Anthony Faramus - Deported

Deported

The authorities suspected Faramus and Chapman of further involvement in acts of sabotage and they were re-arrested by the police late one night in November 1941. As a political prisoner, Faramus was deported with Chapman by boat from St. Helier, Jersey to the port of Granville, in mainland Normandy, then in Occupied France. They were then taken by rail to Fort de Romainville in Paris where many people were interned before being deported to Auschwitz, Ravensbrück, Buchenwald and Dachau.

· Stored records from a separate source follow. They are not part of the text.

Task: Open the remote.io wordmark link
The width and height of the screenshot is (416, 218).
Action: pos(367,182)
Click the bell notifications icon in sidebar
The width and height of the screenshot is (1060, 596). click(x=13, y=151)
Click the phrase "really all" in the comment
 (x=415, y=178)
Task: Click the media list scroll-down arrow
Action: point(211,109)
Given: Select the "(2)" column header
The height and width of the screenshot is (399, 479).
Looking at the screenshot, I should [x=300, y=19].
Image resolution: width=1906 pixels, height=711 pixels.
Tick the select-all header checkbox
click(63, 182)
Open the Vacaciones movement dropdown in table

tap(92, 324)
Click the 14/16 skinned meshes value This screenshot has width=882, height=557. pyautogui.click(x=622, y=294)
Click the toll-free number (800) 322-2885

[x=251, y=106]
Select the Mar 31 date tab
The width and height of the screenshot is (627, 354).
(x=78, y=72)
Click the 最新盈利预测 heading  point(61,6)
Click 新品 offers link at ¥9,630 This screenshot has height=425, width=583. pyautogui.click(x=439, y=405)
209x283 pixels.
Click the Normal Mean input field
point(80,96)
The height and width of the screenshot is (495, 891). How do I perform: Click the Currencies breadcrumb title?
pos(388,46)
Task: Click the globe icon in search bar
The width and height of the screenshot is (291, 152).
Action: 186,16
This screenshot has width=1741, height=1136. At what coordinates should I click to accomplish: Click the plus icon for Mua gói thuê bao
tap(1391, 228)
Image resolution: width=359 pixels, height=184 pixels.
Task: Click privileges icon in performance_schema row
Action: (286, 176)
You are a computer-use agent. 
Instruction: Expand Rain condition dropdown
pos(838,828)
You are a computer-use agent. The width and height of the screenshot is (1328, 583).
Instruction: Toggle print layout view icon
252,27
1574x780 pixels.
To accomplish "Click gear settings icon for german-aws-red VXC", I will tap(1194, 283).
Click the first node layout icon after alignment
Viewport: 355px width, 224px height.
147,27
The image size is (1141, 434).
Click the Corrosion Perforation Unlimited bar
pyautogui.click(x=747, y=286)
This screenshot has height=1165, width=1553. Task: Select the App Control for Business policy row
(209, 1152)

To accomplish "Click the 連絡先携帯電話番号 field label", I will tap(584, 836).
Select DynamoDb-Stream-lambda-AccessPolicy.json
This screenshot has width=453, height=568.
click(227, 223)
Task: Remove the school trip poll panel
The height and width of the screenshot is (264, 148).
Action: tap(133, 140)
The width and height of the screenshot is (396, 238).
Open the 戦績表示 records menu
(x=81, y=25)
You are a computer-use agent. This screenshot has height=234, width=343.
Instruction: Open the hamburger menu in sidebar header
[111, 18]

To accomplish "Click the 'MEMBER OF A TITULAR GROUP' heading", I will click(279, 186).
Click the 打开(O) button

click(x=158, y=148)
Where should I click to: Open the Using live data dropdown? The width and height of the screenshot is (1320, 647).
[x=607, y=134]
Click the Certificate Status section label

After a year, Faramus along with other prisoners from Romainville, was taken in terrible conditions by train via Compiègne onto the Buchenwald concentration camp near Weimar, Germany.

In chapter 7 of Journey Into Darkness, Faramus describes the crime for which he was taken out of the Buchenwald camp and forced on a journey to Mauthausen via Leipzig, Dresden and Prague.

...a freezing cold morning, at my place of work — ‘Kommando das Grab' (communal graves) — I had momentarily set aside my shovel to blow into my hands and fingers. I had not seen the approach of the SS Warrant Officer. Failing to acknowledge the man’s presence and not coming to attention and removing my cap from my head until he had passed by was one crime, the interruption of my work without permission was another. I was punched and booted; worse, my number (E)42324 was noted in his book of reports.

The Nazi Party defined Mauthausen as "Grade III". Its purpose was to punish "Incorrigible Political Enemies of the Reich" with extermination through labour.

In Journey Into Darkness Faramus acknowledges Captain Maurice Pertschuck who was murdered in Buchenwald in 1944, Christopher Burney and Lt. Jack H. Taylor. In film footage gathered by the US Department of Defense after the 11th Armored Division of the 3rd US Army entered the camp on the 5th of May 1945, Lt. Jack H. Taylor spoke about his capture, imprisonment and the conditions at Mauthausen. Faramus also mentions Pierre Serge Choumoff, a mathematician and engineer, imprisoned in Romainville and Mauthausen who later investigated the Mauthausen-Gusen complex.